Altıncı Kelime

Müslümanların hayat-ı içtimaiye-i İslâmiyedeki saadetlerinin anahtarı, meşveret-i şer’iyedir.

وَاَمْرُهُمْ شُورٰى بَيْنَهُمْ

âyet-i kerîmesi, şûrayı esas olarak emrediyor. Evet, nasıl ki nev-i beşerdeki “telahuk-u efkâr” unvanı altında asırlar ve zamanların tarih vasıtasıyla birbiriyle meşvereti, bütün beşeriyetin terakkiyatı ve fünununun esası olduğu gibi en büyük kıta olan Asya’nın en geri kalmasının bir sebebi, o şûra-yı hakikiyeyi yapmamasıdır.
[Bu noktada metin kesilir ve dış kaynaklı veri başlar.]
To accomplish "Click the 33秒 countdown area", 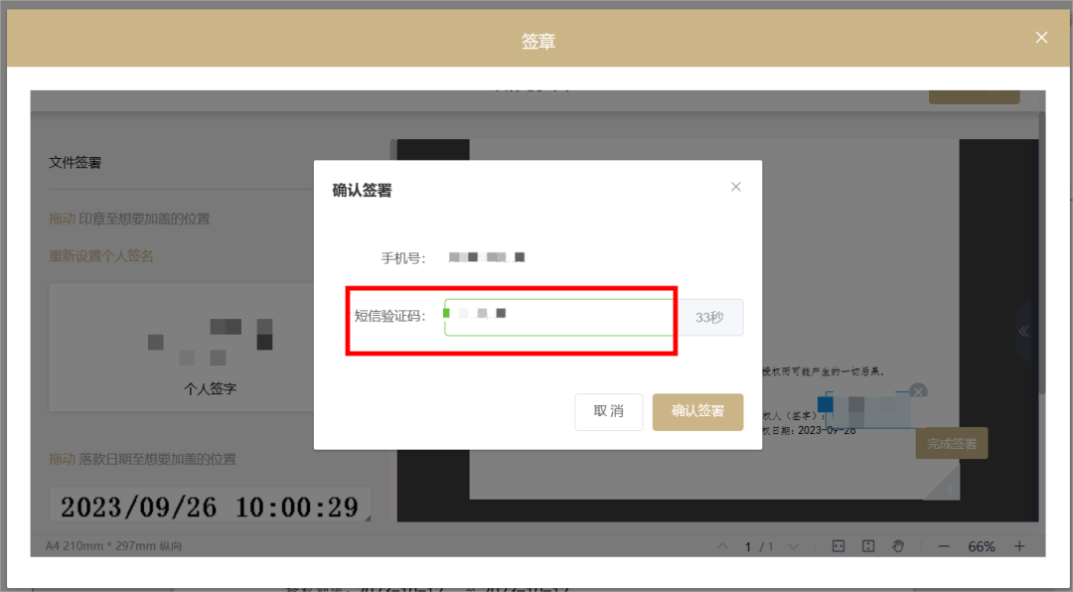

Asya Kıtası’nın ve istikbalinin keşşafı ve miftahı, şûradır. Yani nasıl fertler birbiriyle meşveret eder; taifeler, kıtalar dahi o şûrayı yapmaları lâzımdır ki üç yüz belki dört yüz milyon İslâm’ın ayaklarına konulmuş çeşit çeşit istibdatların kayıtlarını, zincirlerini açacak, dağıtacak, meşveret-i şer’iye ile şehamet ve şefkat-i imaniyeden tevellüd eden hürriyet-i şer’iyedir ki o hürriyet-i şer’iye, âdab-ı şer’iye ile süslenip Garp medeniyet-i sefihanesindeki seyyiatı atmaktır.